A few days later I was to see just how pervasive such bids for friendship were to become. The occasion was a political rally, and while I knew that candidates were fond of calling strangers in their constituency friends, I was unprepared for the degree of endearment that issued from the local leader. It was ''dear friends,'' ''my very dearest friends'' (all 500 of us), and ''friends of my heart.''

Of course, I realize that the car dealer and the politician are not my only friends. For years, I've been told I've had a friend at a certain bank, and only last week I received a number of letters from friends at magazines urging me to take out subscriptions. The proof of their being good friends was their special discount to join.

It may be necessary at times to be a friend of the court (amicus curiae) even under the most litigious of circumstances. But to be suddenly commissioned as a friend by total strangers is quite beyond belief - and acceptance.

Where Damon might do for Pythias, Horatio for Hamlet, or Butch Cassidy for the Sundance Kid, I draw the line at instant affection.

In such cases, ''nimia familiaritas parit contemptum,'' or, as Cervantes wrote in ''Don Quixote,'' ''I find my familiarity with thee has bred contempt.'' But whereas familiarity among true friends also breeds affection, familiarity between strangers pretending to be friends does not. Those who so presume to call us ''friends,'' are trespassing on intimate territory.

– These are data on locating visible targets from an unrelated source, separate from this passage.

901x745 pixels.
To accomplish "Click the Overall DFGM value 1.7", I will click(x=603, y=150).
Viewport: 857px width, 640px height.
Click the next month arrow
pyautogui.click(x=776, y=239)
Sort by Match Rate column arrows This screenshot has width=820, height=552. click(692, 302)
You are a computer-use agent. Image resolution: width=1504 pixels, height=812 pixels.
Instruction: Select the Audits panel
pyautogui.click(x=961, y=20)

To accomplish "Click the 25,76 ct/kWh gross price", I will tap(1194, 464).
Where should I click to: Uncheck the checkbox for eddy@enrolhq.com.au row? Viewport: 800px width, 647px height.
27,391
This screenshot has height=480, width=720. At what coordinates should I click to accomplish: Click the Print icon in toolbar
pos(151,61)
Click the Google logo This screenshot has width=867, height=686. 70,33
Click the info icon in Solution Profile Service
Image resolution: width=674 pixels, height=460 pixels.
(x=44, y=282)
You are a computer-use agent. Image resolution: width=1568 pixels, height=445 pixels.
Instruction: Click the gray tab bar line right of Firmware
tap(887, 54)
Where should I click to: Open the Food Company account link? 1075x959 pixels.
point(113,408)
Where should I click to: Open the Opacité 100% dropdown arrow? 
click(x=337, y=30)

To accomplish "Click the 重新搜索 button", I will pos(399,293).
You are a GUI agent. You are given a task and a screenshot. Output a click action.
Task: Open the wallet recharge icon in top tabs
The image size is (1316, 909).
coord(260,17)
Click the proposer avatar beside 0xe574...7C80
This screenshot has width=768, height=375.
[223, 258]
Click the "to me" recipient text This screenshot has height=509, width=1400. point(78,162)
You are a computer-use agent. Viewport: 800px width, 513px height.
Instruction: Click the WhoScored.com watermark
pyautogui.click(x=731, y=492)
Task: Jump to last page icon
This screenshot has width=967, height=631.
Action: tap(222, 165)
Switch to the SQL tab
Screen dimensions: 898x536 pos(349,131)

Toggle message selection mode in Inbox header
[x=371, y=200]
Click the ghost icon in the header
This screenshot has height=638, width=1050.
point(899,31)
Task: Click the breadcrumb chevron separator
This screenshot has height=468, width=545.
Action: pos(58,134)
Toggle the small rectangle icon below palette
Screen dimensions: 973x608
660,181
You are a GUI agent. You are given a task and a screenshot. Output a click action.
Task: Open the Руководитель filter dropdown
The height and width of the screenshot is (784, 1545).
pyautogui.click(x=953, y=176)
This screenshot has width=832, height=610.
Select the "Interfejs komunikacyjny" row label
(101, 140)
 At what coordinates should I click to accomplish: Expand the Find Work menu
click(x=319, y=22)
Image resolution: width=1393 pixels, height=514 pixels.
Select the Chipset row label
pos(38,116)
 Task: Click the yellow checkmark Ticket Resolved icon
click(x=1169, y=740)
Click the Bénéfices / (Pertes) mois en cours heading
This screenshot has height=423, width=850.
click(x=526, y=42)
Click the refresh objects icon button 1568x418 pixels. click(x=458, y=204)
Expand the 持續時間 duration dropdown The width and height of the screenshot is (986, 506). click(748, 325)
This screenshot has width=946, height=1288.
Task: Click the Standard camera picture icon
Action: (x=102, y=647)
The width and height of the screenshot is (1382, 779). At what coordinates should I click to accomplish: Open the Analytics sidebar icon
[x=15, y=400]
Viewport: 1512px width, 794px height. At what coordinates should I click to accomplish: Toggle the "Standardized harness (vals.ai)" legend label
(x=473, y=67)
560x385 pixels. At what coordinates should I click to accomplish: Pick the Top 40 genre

If blood is thicker than water, then the stream of consciousness that feeds friendship is thicker still, filled as it is with the rich ore of years of trust , shared experiences, the debris of emotional turmoil, jettisoned without guilt or sense of reprisal.

Friendship is the one relationship we have that is built of choice and sustained by deliberate renewal. To have a friend means to be a friend.

To be a friend means the opposite of possession; it means to have the capacity to look within and deliberately, compassionately, constantly, give what is important, anticipate what is needed, cherish what is received.

The car salesman asked the wrong question. One never loses a friend.